ローソンとスリーエフ提携の契約が延長へ

コンビニ業界2位のローソンと、560店舗を展開する中堅のスリーエフは、11月に資本業務提携をすることで基本同意としたと発表。具体的にはローソンがスリーエフの株式を最大で5%取得するとともに商品の開発や仕入れなどを共同で行うというもの。今月下旬に最終的な契約を結ぶとしていた。しかしスリーエフは、業務提携の内容の細部を詰める作業が残っているとして、契約を1月以降に延期すると12月30日に発表した。協議は順調に進んでおり、提携がなくなることはないと両社は語っている。
コンビニ業界では、激しい競争を背景に、大手3社と中堅以下の各社で業績の格差が広がっている。大手3社に集約される形で再編や提携の動きが加速している。
業界再編が進むきっかけの一つとなっているのは、圧倒的な商品開発力の差がある。各社プライベートブランドの比重は増やしており力を入れているが、2007年にスタートしたセブンプレミアムは49品目から2012年には1700品目に伸び、売上高は4900億円にまでなっている。2015年は2,400品目売上高1兆円を計画している。ローソンはローソンセレクト、ファミマはファミリーマートコレクションと、各社PBの開発に余念がない。
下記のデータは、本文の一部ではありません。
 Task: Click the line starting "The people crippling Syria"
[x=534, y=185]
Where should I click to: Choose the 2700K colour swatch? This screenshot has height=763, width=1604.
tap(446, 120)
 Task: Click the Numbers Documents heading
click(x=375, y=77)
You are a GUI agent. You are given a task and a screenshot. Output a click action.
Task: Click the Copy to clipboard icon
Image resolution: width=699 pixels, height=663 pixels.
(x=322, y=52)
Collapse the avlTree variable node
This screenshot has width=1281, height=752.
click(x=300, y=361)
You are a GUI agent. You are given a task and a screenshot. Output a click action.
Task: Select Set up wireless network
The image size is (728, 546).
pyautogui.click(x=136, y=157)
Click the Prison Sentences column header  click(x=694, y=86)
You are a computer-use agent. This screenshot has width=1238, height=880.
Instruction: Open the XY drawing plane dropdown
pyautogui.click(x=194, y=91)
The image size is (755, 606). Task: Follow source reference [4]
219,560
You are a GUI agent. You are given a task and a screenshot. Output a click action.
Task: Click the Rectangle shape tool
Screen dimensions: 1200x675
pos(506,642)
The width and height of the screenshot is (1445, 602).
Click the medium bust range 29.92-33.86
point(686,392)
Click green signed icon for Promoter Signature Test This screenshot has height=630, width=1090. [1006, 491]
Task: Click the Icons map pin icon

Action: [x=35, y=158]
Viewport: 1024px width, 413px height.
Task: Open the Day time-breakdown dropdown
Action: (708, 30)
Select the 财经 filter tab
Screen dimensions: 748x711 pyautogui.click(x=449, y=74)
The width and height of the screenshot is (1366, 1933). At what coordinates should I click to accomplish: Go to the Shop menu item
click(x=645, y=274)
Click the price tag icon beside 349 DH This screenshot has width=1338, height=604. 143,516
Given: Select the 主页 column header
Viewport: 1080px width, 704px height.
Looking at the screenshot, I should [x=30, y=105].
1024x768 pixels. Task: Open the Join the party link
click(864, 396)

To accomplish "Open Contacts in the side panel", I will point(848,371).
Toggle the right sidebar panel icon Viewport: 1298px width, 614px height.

そして利益率が高いPB商品を売り上げるためには規模の経済で大規模な購入ロットが必要となる。これが業界再編が進む理由の一つだ。
PB以外でも、ポイントカードがある。セブンイレブンはnanaco、ローソンはponta、これらのカードを使って買い物することで詳細なデータが取れる。そのデータを商品開発に活かすことができるのだ。出店戦略やイベントの実施、キャンペーンなどにも展開できる重要なデータだ。これらも規模の経済で大規模展開することでより詳しいデータが活用できるようになるだろう。
米国では1店あたり人口が3,000人を切った時に業界の淘汰が始まるとされる。東京都の1店あたりの人口は2,210人で3,000人を切っている。出店店舗の空白地帯は急速になくなってきている。セブンイレブンの独占を止めるために、業界再編が進んでいる。
最近、コンビニ各社はドーナツやコーヒーに力を入れている。マクドナルドやスターバックスのカフェ需要の顧客、自動販売機の顧客を奪う戦略だ。概ねうまくいっており、多くの人がコンビニコーヒーとドーナツを求めている。有名なのはセブンイレブンの100円コーヒーだが、ローソンのいれたてコーヒーも100円で販売されており味は上々だ。
何より100円というのが安価だ。だが100円でも売上を累積すると大きく、大手5社の販売は2014年で13億杯と巨額のマーケットへと成長した。セブンイレブンなどはアイスコーヒー用の氷の供給が間に合わず、かなりの需要を取りこぼしてしまい、今後は氷の仕入先を2倍に増やし、マシンの複数台設置などをすすめ、万全な体制で望むとしている。消費税増税後も100円据え置きで、攻勢をかける。
コーヒーの売上は、セブンが1店舗あたり1日100杯、ローソンが60~70杯、ファミリーマートが60杯、サークルKサンクスが40~50杯、ミニストップが60杯ペース。魅力的なカフェメニューはローソンのカフェが一歩リードしている。ファミマは250円でミルクコーヒー味のかき氷にエスプレッソ抽出のコーヒーを注ぐカフェフラッペを販売し、高級路線にも手を伸ばしている。セブンイレブンは基本のコーヒーのみに力を注いでいるが、各社、工夫を凝らした販売を行っている。
缶コーヒーが130円、コンビニでも123円、大手カフェチェーンのアイスコーヒーが220円することを考えると、値段で見てもお得だし納得の味だ。